Lieber mal die Zuschauer machen lassen. In einer Live-Sendung von „ZDF Magazine Royale“ ließ Jan Böhmermann Anrufer per Telefon zu Wort kommen. „Wollen Sie mich beleidigen? Heute Abend müssen Sie das nicht anonym im Internet machen. Sie können das kostenlos per Festnetz tun.“ Festnetz! Sollten die orangefarbenen Schnurtelefone, mit denen die Verbindung hergestellt wurde, eine Anspielung auf das Durchschnittsalter der ZDF-Fernsehzuschauer sein?

Der Showmaster selbst trug zur Feier dieses besonderen Tages Frack mit weißer Fliege und weißem Kummerbund, den man erst so richtig sehen konnte, als er während seines Telefonats mit Johannes B. Kerner unter seinen Schreibtisch kroch, bei dem er eine Quizfrage zur „Sesamstraße“ beantworten musste.

Böhmermann fragt nach Informationen, die Til Schweiger entlasten können

Ein paar Themenhoffnungen ließ Böhmermann eingangs doch auch fallen: Unbedingt anrufen solle man, „wenn Sie sich am Set eines Films von Til Schweiger befinden und Informationen darüber haben, die Til Schweiger entlasten könnten.“ – Der Spiegel hatte am Morgen eine Enthüllungsgeschichte über den Schauspieler und Regisseur gebracht, die davon berichtet, dass Schweiger seine Mitarbeiter schikaniert und am Set betrunken herumgepöbelt haben soll. Böhmermann streifte das Urteil im Prozess Anis Ferchichi (Bushido) gegen Abu Chaker, das an diesem Tag gefallen war, und natürlich – eigentlich ein, zwei Wochen zu spät – das Thema „Skandale im Springer-Verlag“.

Wolle man Material, Chatnachrichten, die zwischen Hierarchen des Springer-Verlags und gefeuerten Mitarbeitern ausgetauscht wurden, weiterreichen, müsse man sich nicht an Berliner Zeitungsverleger wenden.

Das war eine Anspielung darauf, dass Julian Reichelt derart vertrauliches Material an den Verleger des Berliner Verlags weitergegeben hat und dieser mit Verweis auf seine professionellen Standards den Springer-Verlag darüber informierte. Der Vorgang hat eine Diskussion über Quellenschutz in der Medienbranche ausgelöst.
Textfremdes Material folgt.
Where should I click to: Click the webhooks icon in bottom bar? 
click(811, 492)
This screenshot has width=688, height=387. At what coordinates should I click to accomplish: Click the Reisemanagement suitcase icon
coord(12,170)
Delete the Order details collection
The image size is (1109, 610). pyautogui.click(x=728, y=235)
Der erste Anrufer, ein Clemens aus Hamburg, 63 Jahre alt, hatte eine unverständliche Theorie dazu, warum Döpfner den Enthüllungsautor Benjamin von Stuckrad-Barre nicht verklagt hat. 

Es gab noch ein leidlich lustiges Gespräch mit einem 35 Jahre alten Philosophiestudenten, der Böhmermann gestand, dass er Fan des umstrittenen Autors Richard David Precht sei und damit ganz alleine auf der Welt dastehe. Das beste Gespräch war das mit der 18-jährigen Madita aus Plauen oder aus einem Dorf in der Nähe, wie sich im Laufe des Telefonats herausstellte. „Ich freue mich übelst, ich habe sie einfach so angerufen.“ Auf Böhmermanns Ost-Bashing („Die Infrastruktur nach Ostdeutschland steht, die ist mit dem Festnetz angeschlossen“) geht sie gar nicht ein.
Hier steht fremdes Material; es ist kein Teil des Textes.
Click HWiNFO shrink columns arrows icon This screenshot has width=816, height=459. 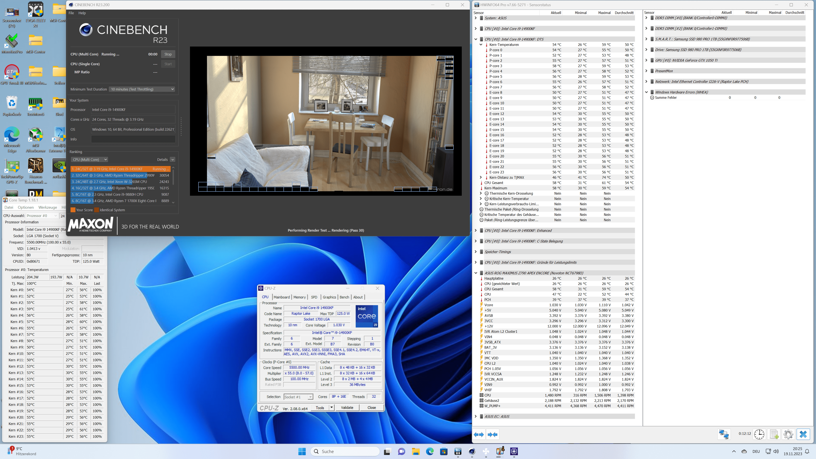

Ein Domian ist Jan Böhmermann nicht

„Ich wollte ein bisschen über Sachsen reden. Wenn man irgendwo hinfährt und gefragt wird, woher man kommt und Sachsen als Name fällt, dann heißt es: ‚Ach die Nazis‘. Das war für mich immer schrecklich, ist halt meine Heimat und nicht jeder tickt bei uns so, und als junger Mensch setzt man sich ein, dass es nicht so ist.“ Böhmermann nickt mit ernster Miene, die man ihm nicht ganz abnimmt. „Was machen wir denn gemeinsam, um der AfD die 28 Prozent in Sachsen abspenstig zu machen?“ – „Kommen Sie mal nach Sachsen“, sagt Madita.

Später meldet sich noch eine Halterin von Gänsen und Enten, die es miteinander treiben. Ihr können weder Böhmermann noch die Zuschauer wirklich folgen.

„Seid live dabei, wenn Jan Böhmermann zu Jan Domian wird“, hatte das ZDF ein paar Stunden vor der Sendung getwittert, eine Anspielung auf die legendäre nächtliche Talk-Sendung von Jürgen Domian, in der es zu richtigen Gesprächen kam. Ein Domian ist Böhmermann nicht, will er auch gar nicht sein. Was soll es dann, mit Menschen zu sprechen, mit denen man gar nicht ins Gespräch kommen kann und will? Aber Böhmermann scheint es richtig ernst gewesen zu sein mit der Zuschauerbeteiligung. Er telefonierte nach der Live-Sendung in der Mediathek weiter.